''L'icona lapidea di Bernardo monaco'' di Michele De Filippo

La presentazione del libro si terrà sabato 15 settembre a Monte Sant’Angelo
12 Settembre 2012
L’icona lapidea di Bernardo monaco” di Michele De Filippo
L’icona lapidea di Bernardo monaco” di Michele De Filippo

Sabato 15 settembre 2012 alle ore 18,00, nella sala multimediale del Santuario di San Michele Arcangelo di Monte Sant’Angelo,  la Professoressa Vera di Natale, titolare della Cattedra di Antropologia culturale della Università degli Studi di Bari, presenterà ufficialmente il volume “L’icona lapidea di Bernardo monaco”, ultima fatica del Professor Michele De Filippo, pubblicato da Claudio Grenzi Editore nella collana Edizioni della Basilica Santuario di San Michele Arcangelo.

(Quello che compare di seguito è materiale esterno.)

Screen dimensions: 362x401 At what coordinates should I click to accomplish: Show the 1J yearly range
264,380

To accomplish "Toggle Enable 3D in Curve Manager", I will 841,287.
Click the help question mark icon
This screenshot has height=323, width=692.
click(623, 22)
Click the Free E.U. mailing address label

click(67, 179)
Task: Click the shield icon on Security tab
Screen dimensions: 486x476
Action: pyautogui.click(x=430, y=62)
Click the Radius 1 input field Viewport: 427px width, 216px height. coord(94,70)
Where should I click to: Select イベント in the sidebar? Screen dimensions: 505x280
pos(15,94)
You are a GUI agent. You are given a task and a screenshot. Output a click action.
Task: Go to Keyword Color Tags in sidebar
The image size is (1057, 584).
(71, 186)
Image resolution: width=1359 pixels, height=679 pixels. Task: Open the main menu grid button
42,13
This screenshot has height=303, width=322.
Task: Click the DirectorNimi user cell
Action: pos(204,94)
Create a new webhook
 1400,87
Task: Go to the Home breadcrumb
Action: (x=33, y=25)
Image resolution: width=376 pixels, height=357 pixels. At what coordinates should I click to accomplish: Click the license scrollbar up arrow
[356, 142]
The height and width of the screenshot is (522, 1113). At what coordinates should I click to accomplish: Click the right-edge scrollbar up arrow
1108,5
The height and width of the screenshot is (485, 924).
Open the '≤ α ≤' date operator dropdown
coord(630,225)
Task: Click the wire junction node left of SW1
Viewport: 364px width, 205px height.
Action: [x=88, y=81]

Seguiranno gli interventi programmati di Padre Ladislao Suchy CSMA, Rettore del Santuario Arcangelico, dell’Architetto Nunzio Tomaiuoli, della Direzione Regionale per i Beni Culturali PSAE e del Dottor Lorenzo Pellegrino, già Primario di Cardiologia presso l’Ospedale Civile di Manfredonia, entrambi membri della società di Storia Patria per la Puglia, sezione garganica.

La più recente fatica letteraria di De Filippo “si propone di offrire una nuova chiave di lettura sulla nascita, origine, provenienza e diffusione del culto micaelico dei primi secoli, rese incerte dalla lacunosa documentazione storica del periodo di riferimento. Le uniche fonti pervenuteci le troviamo nella Vita di San Riccardo dell’Ughelli e nell’Itinerarium Bernardi Monachi, un monaco pellegrino sul Gargano. Da questa si evince la presenza nel Santuario di un’immagine dell’Arcangelo Michele, senza ulteriori particolari. La scoperta recente, da parte dello studioso, di un’icona lapidea, dalle caratteristiche peculiari, fa ipotizzare di trovarci in presenza di quella tessera mancante, rappresentata dall’immagine del santo vista dal monaco Bernardo nella grotta dell’Arcangelo”. Il lavoro, arricchito da abbondante corredo fotografico, si completa con una ricerca su quanto è stato scritto sul pellegrinaggio garganico nel corso del secolo appena trascorso.

Michele de Filippo è nativo di Monte Sant'Angelo, ma ha vissuto fin da giovanissimo a Manfredonia e risiede a Mattinata. Docente di Lingua e Letterature straniere in Istituti di Istruzione secondaria superiore, oggi in pensione, ha coltivato l'interesse per la cultura e le tradizioni popolari garganiche. Si è sempre interessato di archeologia, demologia ed antropologia con ricerche ed inchieste sul campo. In qualità di responsabile del Gruppo Speleologico “Michele Bellucci” di Manfredonia, ha partecipato alle esplorazioni di cavità carsiche e alla stesura della planimetria dell’intero complesso di Occhiopinto – Scaloria. Come Presidente della locale sezione dell’Archeoclub d’Italia di Manfredonia ha promosso studi e convegni sulla valorizzazione dei beni ambientali e culturali dell’agro sipontino.

Ha pubblicato nel 1970 “Il complesso Carsico Occhiopinto – Scaloria” in “Atti del Convegno storico – archeologico del gargano”, per il Consorzio per la valorizzazione del Gargano e  nel 1972 "Canti popolari di Monte Sant'Angelo", pubblicato in Napoli da Edizioni Athena per il Centro Studi Garganici, [scritto a più mani con Michele D'Arienzo, Marco Liguori, Giovanni Piemontese e Marco Trotta]. Nel 1986 Michele de Filippo si è affermato pubblicando per le Atlantica Editrice di Foggia “Società e Folklore sul Gargano. Monte Sant'Angelo vol. I", cui è seguito il volume II nel 1989.  Per l’opera completa nel 1991 ha ricevuto a Vieste il Primo premio per la saggistica al 10° Premio Nazionale Il Gargano. Nel 2010 ha pubblicato “Oglio di Cranio Umano. Magia, medicina e religiosità nella tradizione popolare garganica” per Claudio Grenzi Editore.